Lapidazione a morte di una giovane donna sudanese Una storia di speranza suscita rabbia e denuncia dopo che si è saputo che una richiesta di annullamento della sentenza di lapidazione emessa nei suoi confronti, davanti alla Corte Suprema, era stata respinta.

Nei giorni scorsi è sorta tra molti sudanesi sui social media una polemica sulla “lapidazione”, osservando che questa pena non è stata applicata nel Paese negli ultimi dieci anni, nonostante la magistratura abbia assistito a diversi casi simili al caso “Amal”, ma ogni volta è stata eseguita Revoca delle sentenze in appello.

Firma una petizione

Secondo l'agenzia di stampa Al Arabiya, il 26 giugno 2022, il tribunale penale di Kosti nello Stato del Nilo Bianco ha emesso una condanna a morte mediante lapidazione della ragazza di 20 anni, dopo che era stata giudicata colpevole di aver violato l'articolo 146 (2) (adulterio) del codice penale, il codice penale sudanese del 1991. I suoi avvocati hanno presentato ricorso contro il verdetto, temendo che venga respinto.

Ciò ha spinto la Federazione internazionale per i diritti umani (FIDH), pochi giorni fa, a lanciare una petizione online per chiedere lo stop all'esecuzione della giovane.
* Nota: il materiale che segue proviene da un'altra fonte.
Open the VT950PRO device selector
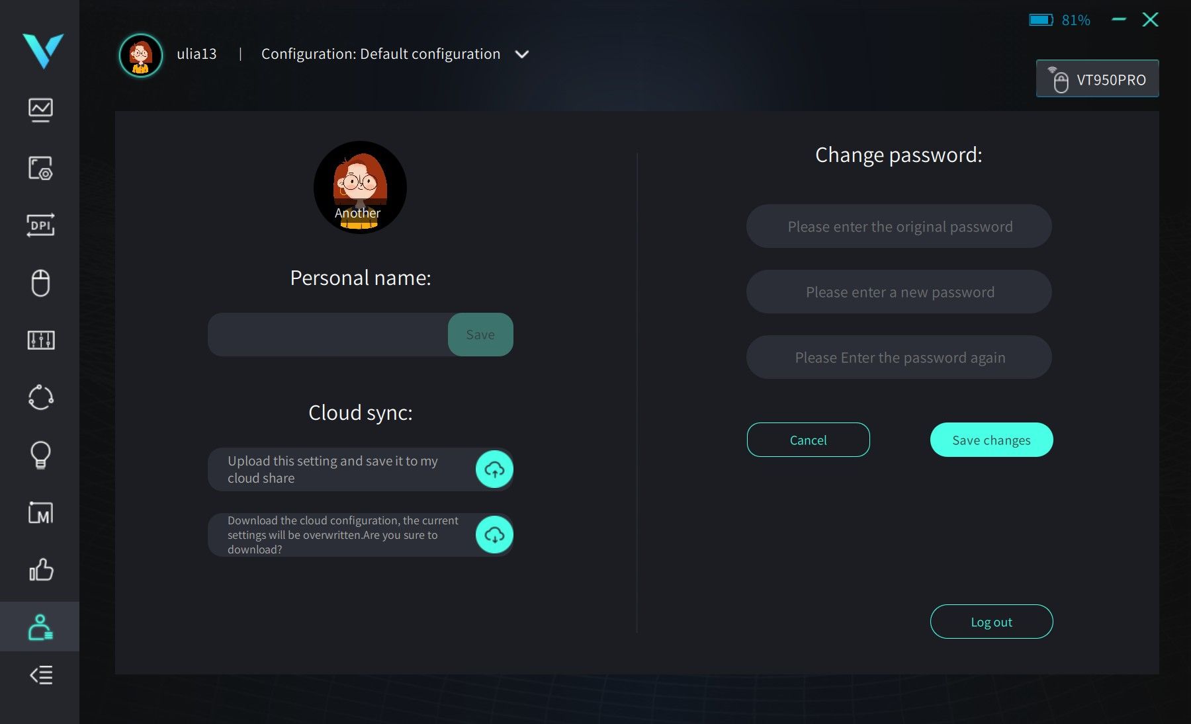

Commento alla pena della lapidazione

altre violazioni

Ha anche sottolineato in una dichiarazione pubblicata sul suo sito web che in quel caso si sono verificate molte irregolarità, spiegando che il suo processo è iniziato senza una denuncia ufficiale da parte della polizia di Kosti.
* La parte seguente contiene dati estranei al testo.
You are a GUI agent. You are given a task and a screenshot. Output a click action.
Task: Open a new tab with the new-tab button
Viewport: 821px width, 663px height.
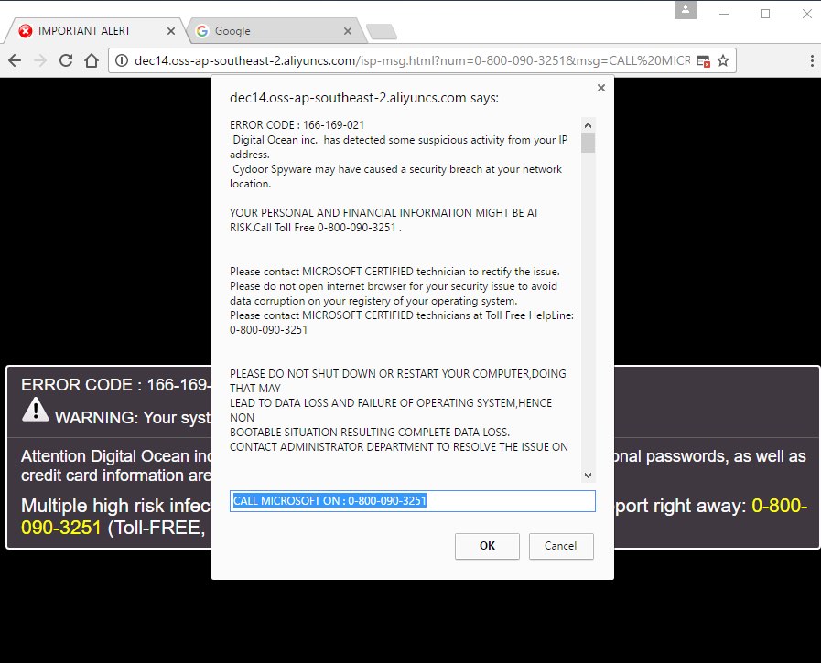pos(381,32)
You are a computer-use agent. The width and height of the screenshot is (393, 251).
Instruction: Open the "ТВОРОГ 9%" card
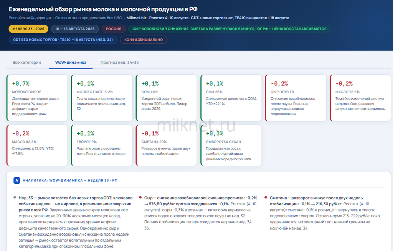102,145
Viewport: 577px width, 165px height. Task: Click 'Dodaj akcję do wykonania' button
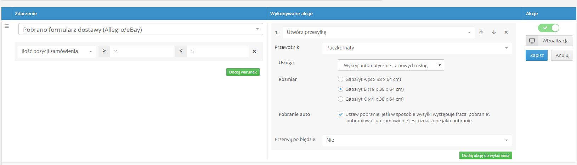point(486,155)
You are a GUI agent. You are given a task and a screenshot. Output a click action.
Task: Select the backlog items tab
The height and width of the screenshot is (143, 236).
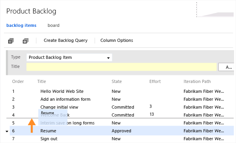click(x=21, y=25)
Ha inoltre confermato che alla ragazza è stata negata l'assistenza legale in una fase del processo nonostante le garanzie di rappresentanza previste dall'articolo 135, comma 3, del codice di procedura penale, che sancisce il diritto dell'imputato all'assistenza legale in ogni procedimento penale che comporti una pena di 10 anni di reclusione, o più o l'amputazione e l'esecuzione.
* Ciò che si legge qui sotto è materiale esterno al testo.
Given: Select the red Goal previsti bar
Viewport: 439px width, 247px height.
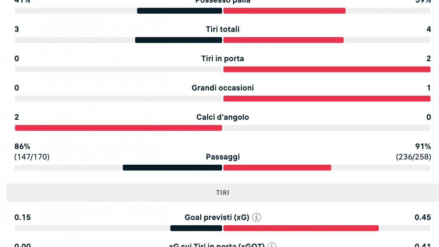Looking at the screenshot, I should click(301, 228).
Ha sottolineato che da quando la Corte Penale ha emesso la sua decisione, le autorità non hanno deferito il fascicolo alla Corte Suprema per una decisione.

Inoltre, ha ritenuto che la maggior parte delle disposizioni sui casi di adulterio in Sudan siano emanate contro le donne, il che evidenzia l'applicazione discriminatoria della legislazione, in violazione del diritto internazionale che garantisce l'uguaglianza davanti alla legge e la non discriminazione sulla base del genere.

D'altra parte, e di fronte a questa confusione che ha circondato il caso, soprattutto per quanto riguarda l'accoglimento o il rigetto della richiesta di appello, l'avvocato sudanese Intisar Abdullah, che è incaricato di difendere la ragazza, ha negato categoricamente ad Al-Arabiya / Al-Hadath che la Corte d'Appello aveva confermato la condanna a morte per lapidazione.

Ha spiegato di aver rivisto la corte domenica mattina e che il caso è ancora davanti al giudice d'appello, denunciando le voci sul sostegno della Corte Suprema alla sentenza di primo grado, descrivendole come voci maligne.

Ha anche indicato che l'ultima sentenza in quella causa era la sentenza del tribunale di primo grado o della corte di Kosti.

È interessante notare che questa prima sentenza contro la ragazza, conosciuta con lo pseudonimo di Amal, come pena di lapidazione dopo essere stata condannata per adulterio, ha fatto scalpore lo scorso luglio.

Dalla sua emissione, molte organizzazioni si sono attivate per annullarlo, sottolineando che "viola il diritto alla vita e a un giusto processo".